- [REQUIRED WORK] Through the end of the data below, output every line exactly, beginning with the line that contains "Task: Click the filled".

- [MATERIALS PROVIDED]

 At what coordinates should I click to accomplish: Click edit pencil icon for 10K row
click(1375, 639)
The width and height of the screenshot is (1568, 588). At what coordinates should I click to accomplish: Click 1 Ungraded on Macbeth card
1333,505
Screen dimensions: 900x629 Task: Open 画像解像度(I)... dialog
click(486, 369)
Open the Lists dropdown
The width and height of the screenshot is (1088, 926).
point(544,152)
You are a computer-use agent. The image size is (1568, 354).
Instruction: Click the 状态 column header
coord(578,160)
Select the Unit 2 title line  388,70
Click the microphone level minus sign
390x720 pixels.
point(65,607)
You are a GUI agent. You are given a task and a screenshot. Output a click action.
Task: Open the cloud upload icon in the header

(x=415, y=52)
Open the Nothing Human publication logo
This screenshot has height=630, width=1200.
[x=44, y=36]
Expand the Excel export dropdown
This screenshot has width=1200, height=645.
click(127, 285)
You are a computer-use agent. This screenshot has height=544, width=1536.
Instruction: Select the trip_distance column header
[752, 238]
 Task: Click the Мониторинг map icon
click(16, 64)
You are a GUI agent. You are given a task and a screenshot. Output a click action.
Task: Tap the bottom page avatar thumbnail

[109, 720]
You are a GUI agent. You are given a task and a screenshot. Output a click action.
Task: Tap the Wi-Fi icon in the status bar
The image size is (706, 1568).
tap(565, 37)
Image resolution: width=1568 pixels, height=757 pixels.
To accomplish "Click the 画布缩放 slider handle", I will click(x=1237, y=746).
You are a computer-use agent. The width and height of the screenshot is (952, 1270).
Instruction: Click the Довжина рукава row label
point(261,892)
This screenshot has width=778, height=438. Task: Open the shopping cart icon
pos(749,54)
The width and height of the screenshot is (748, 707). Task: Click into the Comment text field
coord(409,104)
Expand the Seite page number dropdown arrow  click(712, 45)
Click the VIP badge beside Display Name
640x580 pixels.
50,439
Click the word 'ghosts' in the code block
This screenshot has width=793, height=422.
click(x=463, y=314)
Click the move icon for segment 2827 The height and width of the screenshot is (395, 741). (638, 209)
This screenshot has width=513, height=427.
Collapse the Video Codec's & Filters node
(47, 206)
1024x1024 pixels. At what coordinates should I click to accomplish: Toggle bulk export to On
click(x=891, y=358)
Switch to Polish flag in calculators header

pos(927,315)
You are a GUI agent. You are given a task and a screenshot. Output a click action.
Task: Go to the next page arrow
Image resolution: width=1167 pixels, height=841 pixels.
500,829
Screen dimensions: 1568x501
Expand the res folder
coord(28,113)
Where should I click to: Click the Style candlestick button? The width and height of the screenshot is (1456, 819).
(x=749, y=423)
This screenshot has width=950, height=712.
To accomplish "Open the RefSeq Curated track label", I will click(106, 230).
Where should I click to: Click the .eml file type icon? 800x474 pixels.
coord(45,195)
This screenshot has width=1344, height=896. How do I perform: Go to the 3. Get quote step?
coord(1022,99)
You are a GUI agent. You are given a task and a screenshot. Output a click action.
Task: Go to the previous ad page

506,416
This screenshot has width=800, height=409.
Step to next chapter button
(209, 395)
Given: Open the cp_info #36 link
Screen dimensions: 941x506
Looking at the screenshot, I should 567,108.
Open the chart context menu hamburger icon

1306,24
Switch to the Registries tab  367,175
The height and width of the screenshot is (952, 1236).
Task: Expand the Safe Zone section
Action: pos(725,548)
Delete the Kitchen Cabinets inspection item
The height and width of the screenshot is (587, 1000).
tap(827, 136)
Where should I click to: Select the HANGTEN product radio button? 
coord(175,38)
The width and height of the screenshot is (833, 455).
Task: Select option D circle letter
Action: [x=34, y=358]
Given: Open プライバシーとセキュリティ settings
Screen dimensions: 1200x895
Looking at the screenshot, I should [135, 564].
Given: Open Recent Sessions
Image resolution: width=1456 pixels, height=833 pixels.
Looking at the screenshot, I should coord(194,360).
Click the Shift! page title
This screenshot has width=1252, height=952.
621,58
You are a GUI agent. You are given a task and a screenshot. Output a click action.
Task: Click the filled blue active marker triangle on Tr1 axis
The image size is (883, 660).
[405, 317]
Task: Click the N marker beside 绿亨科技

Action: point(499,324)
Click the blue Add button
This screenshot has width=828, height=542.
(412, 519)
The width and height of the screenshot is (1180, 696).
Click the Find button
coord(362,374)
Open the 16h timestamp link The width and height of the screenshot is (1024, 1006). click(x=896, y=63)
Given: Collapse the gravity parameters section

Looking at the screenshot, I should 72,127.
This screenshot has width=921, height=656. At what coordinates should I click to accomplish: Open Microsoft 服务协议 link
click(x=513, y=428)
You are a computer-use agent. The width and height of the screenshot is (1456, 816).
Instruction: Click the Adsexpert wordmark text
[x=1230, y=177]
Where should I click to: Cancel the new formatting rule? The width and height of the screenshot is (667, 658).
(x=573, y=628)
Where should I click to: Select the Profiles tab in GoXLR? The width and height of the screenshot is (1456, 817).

- [TASK RESPONSE]
Task: Click the filled blue active marker triangle on Tr1 axis
The image size is (883, 660).
[405, 317]
Task: Click the N marker beside 绿亨科技

Action: point(499,324)
Click the blue Add button
This screenshot has width=828, height=542.
(412, 519)
The width and height of the screenshot is (1180, 696).
Click the Find button
coord(362,374)
Open the 16h timestamp link The width and height of the screenshot is (1024, 1006). click(x=896, y=63)
Given: Collapse the gravity parameters section

Looking at the screenshot, I should 72,127.
This screenshot has width=921, height=656. At what coordinates should I click to accomplish: Open Microsoft 服务协议 link
click(x=513, y=428)
You are a computer-use agent. The width and height of the screenshot is (1456, 816).
Instruction: Click the Adsexpert wordmark text
[x=1230, y=177]
Where should I click to: Cancel the new formatting rule? The width and height of the screenshot is (667, 658).
(x=573, y=628)
Where should I click to: Select the Profiles tab in GoXLR? The width and height of the screenshot is (1456, 817).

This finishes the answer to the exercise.